A herança muçulmana, o Senhor das Chagas, o património ou as tradições são alguns dos aspetos presentes. «Tivemos o cuidado de preservar a fachada do prédio, que é muito bonito», concluiu. No mesmo edifício, mas no n.º 4, a pintura de uma criança abraçada a um peixe-voador, em fundo turquesa, simbolizando as águas cristalinas de Sesimbra, prende de imediato a atenção. O trabalho, da autoria de Salomé Afonso, retrata «o enraizamento da fauna marítima na cultura do povo de Sesimbra». Na mesma rua, um peixe surge numa porta, como se pairasse no fundo do oceano, surpreendendo quem passa. «Pêxe» é o título do trabalho, de Tiago Cristóvão.
A próxima paragem foi no Largo José António Pereira, onde em duas das portas da Galeria em Projeto se puderam observar as duas pinturas de Ricardo Delauney, um dos mais conceituados artistas de arte urbana de Portugal, que assina como SKRAN, e que participou recentemente na abertura desta Galeria. O trabalho representa dois rostos, um masculino e um feminino, em metamorfose com peixes.
Aqui Nada-se Bem é o título da proposta de Vera Ferreira, que nos oferece um aquário onde coloca alguns dos principais elementos do património sesimbrense, como a Fortaleza de Santiago ou o Cabo Espichel. A porta ao lado está reservada para João Cruz, outro dos artistas que esteve presente na inauguração da Galeria. Natural de Sesimbra, optou por transpor para a porta a típica figura do pescador que é usada no rótulo do licor com o mesmo nome.
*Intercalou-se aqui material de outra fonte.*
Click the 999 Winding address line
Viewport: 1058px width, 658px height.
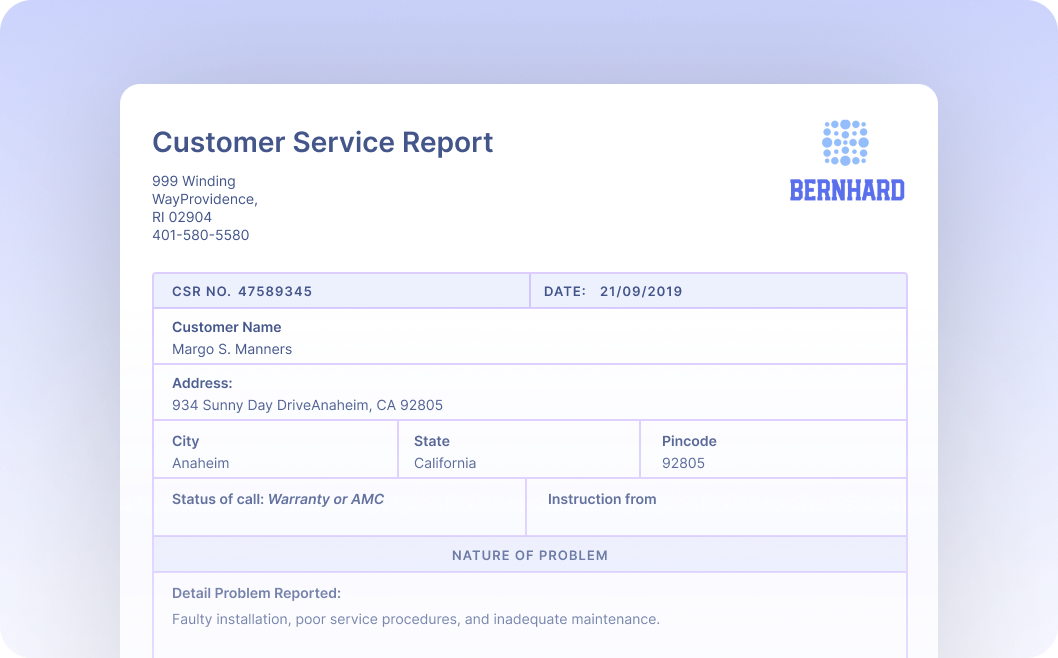click(x=194, y=181)
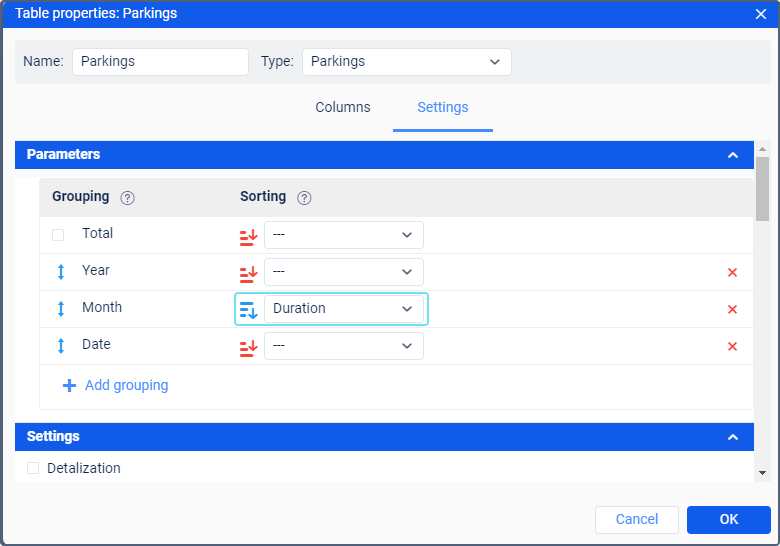Collapse the Settings section header
Image resolution: width=780 pixels, height=546 pixels.
(733, 437)
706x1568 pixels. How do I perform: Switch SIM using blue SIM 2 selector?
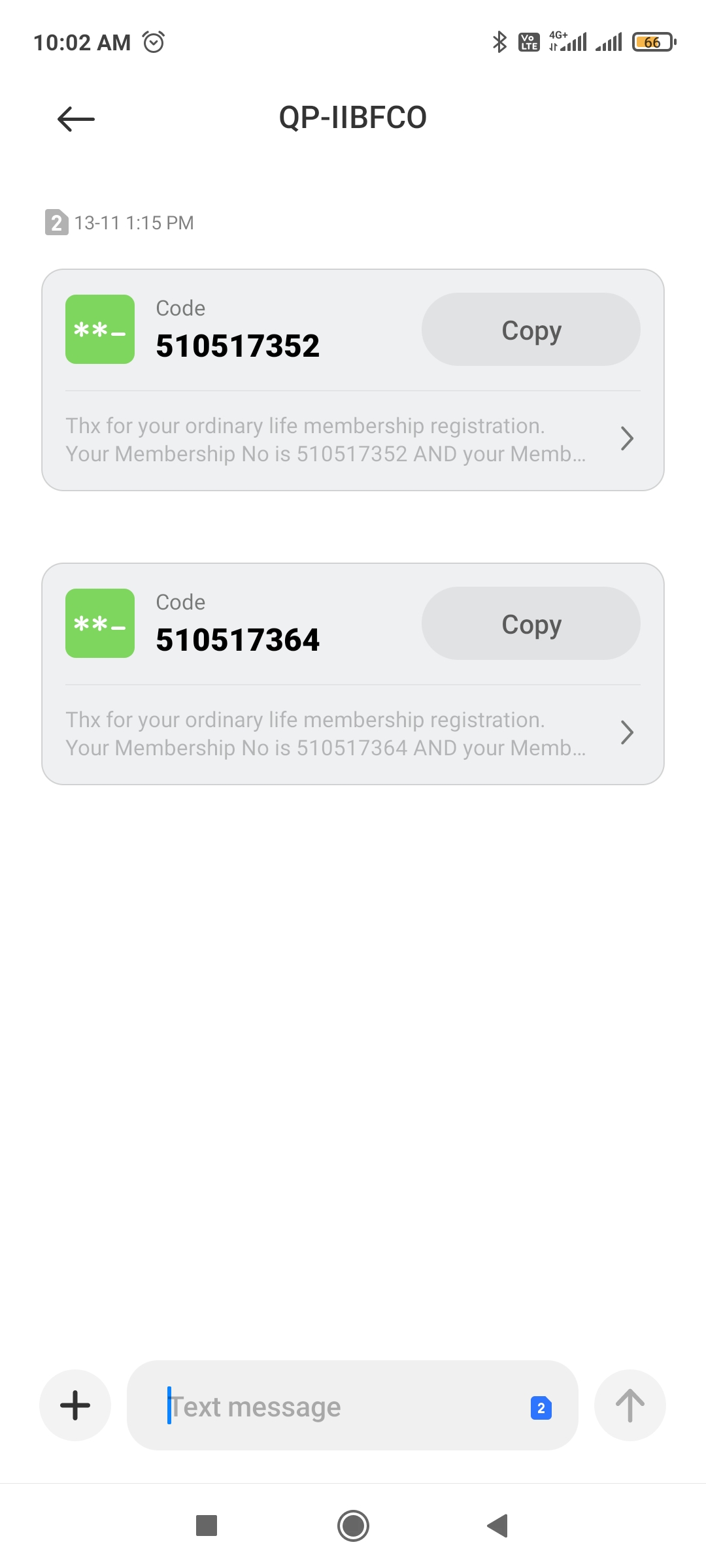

No mesmo largo, mas noutro edifício, o azul e dourado destacam-se na fachada. Inspirada por um poema de Vitorino Nemésio, Sara Trindade apresentou uma pintura e instalação que mostra um cardume de peixes e ao mesmo tempo representa a vila de Sesimbra pelos padrões de azulejos que se encontram no núcleo antigo.
Ali ao lado, na travessa Cândido dos Reis, Maria da Conceição Marques optou por desenhar um polvo, com o título Octopus. «É um dos moluscos mais capturados em Sesimbra e portanto decidi representá-lo», explicou. «O vermelho sobre azul traz a vivacidade e alegria e desperta-nos para os petiscos disponíveis nas várias tasquinhas». Maria da Conceição apresentou outro desenho, na Rua Cândido dos Reis, desta vez representando o famoso mergulho das baleias. «A pesca do Peixe-espada Preto permite muitas vezes observar estes cetáceos, e tentei transpor para esta porta essa imagem».
A paragem seguinte foi a rua Capitão Leitão, conhecida por rua da Galé, onde ainda existem algumas lojas de companha. Aqui, Sara Pereira apresentou uma instalação com redes de pesca sobre uma porta. «Em vez da pintura decidi criar uma “machucha” com todos estes elementos», referiu com pronúncia sesimbrense, afirmando a sua origem.
Neste momento a maioria das portas do projeto está concluída. A fase seguinte do concurso passa pela votação, feita pelo júri e pelo público. O vencedor será anunciado a 27 de setembro, Dia Mundial do Turismo, e receberá um prémio de 500 euros.